Hurricanes Face One Free Agency Twist That Could Change Everything

As the free agency frenzy looms, key decisions and potential player movements promise to reshape NHL teams and strategies heading into the 2026 season.

The NHL’s free agent market is about to crack open, and the last day before it does is already pulling teams in two directions at once. Clubs are trying to keep their own pending free agents from escaping while also working the phones on trades that could reshape the market before Wednesday at noon ET. Some situations will get settled before the deadline, some by trade, and the rest will spill into free agency and help create one of the more unpredictable openings in recent memory.

One of the biggest questions centers on the restricted free agent class, which looks stronger than the unrestricted group this summer. That alone raises the odds of something the league almost never sees: offer sheets.
------------------------
- Exercise -
Decide whether each statement agrees with the NHL free agency article, answering yes or no and quoting the words of the article that settle it. (a) This summer's restricted free agent class looks stronger than the unrestricted group. (b) On the last day before the market opens, teams are focused only on keeping their own pending free agents. (c) Offer sheets are a frequent event in the league. Use nothing beyond the NHL free agency article.
------------------------
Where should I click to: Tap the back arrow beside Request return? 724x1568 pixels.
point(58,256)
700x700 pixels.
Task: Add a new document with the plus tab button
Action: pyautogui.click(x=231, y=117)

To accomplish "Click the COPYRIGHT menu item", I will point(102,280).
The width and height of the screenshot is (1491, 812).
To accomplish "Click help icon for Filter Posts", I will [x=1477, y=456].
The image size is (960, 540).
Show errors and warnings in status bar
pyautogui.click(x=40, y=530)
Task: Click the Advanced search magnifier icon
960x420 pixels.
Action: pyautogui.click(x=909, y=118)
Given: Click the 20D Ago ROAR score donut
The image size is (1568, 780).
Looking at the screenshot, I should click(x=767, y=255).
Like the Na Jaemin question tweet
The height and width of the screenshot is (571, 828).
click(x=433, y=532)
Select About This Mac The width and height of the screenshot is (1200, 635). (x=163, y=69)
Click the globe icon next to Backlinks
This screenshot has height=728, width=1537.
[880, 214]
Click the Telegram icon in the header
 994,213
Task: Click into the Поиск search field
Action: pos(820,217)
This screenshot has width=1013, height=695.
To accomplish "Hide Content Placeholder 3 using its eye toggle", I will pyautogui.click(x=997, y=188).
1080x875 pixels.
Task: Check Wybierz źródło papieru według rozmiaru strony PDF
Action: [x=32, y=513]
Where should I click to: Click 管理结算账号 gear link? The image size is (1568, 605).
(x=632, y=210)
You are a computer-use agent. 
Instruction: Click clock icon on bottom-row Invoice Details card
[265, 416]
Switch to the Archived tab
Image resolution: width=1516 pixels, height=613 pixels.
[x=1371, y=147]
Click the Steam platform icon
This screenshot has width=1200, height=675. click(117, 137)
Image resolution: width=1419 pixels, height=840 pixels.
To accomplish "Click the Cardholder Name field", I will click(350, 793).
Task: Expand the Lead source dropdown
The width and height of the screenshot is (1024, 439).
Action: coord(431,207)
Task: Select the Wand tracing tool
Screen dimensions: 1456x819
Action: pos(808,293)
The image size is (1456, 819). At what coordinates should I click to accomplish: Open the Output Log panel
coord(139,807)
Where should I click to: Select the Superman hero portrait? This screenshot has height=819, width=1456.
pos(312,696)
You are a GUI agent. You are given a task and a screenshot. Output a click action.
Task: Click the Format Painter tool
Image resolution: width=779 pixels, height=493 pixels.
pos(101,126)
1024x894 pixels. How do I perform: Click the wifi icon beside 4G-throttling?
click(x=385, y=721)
------------------------
- Exercise result -
(a) Yes: "which looks stronger than the unrestricted group this summer."
(b) No: "pulling teams in two directions at once" and "while also working the phones on trades."
(c) No: "something the league almost never sees: offer sheets."